**Исходный текст**
○ ○ ○

Не только за границей, но и в Греции опыт Фермопил использовался как стимул в борьбе за свободу. Гораздо ближе к дому, и притом неудобно близко для «рожденных свободными англичан, что никогда не будут рабами», ирландец Томас Дэвис (1814–1845) написал волнующие строки стихотворения «Опять стать нацией». Ему суждено было оставаться одним из неофициальных гимнов ирландской национально-освободительной пропаганды еще довольно продолжительное время в двадцатом веке, и я цитирую только краткий отрывок:

Когда мальчишеский огонь играл в моей крови,

Я прочитал о трехстах и трех Свободных,

Что стояли насмерть

За Грецию и Рим.

И я молил, чтоб мне узреть

Падение оков

И чтоб Ирландия из провинции

Стала нацией опять.

Викторианские британцы нанесли ответный удар. У Гловера Леонид 1737 года был патриотом до мозга костей, борцом за свободу, последователем строгого самоотречения и принципиальным противником роскоши персов, изнывавших «под абсолютной властью своего царя», отвратительного и ненавидимого Ксеркса. Этот объемистый труд может считаться положившим начало современному мифу, который развился из литературной парадигмы Гловера во вдохновляющий призыв к моральному перевооружению. В виде традиции средней школы, начатой Томасом Арнольдом из Регби и продолженной в двадцатом веке движением Курта Хана «Гордонстаун» в Шотландии, являвшемся, так сказать, alma mater как Герцога Эдинбургского, так и Принца Уэльского, этот миф безусловно вдохнул жизнь в один из самых могущественных векторов британской или английской идентичности.

○ ○ ○

**Фрагмент источника**

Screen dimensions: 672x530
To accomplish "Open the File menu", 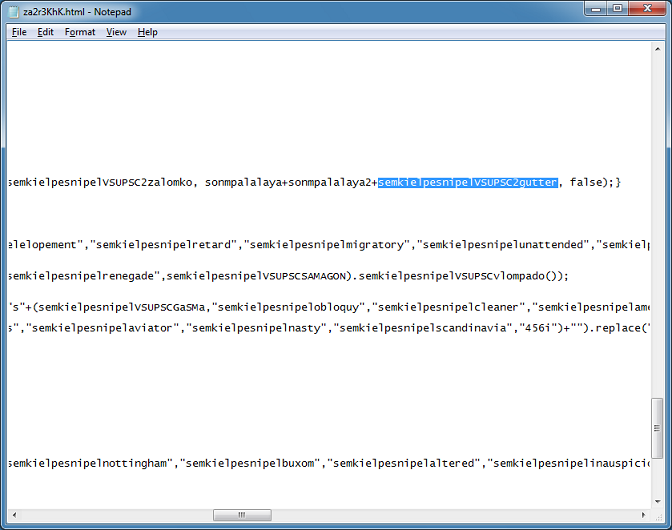I will (x=19, y=32).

○ ○ ○

**Что нужно сделать**
Как называется стихотворение Томаса Дэвиса, о котором говорится в исходном тексте?

**Решённая задача**
«Опять стать нацией».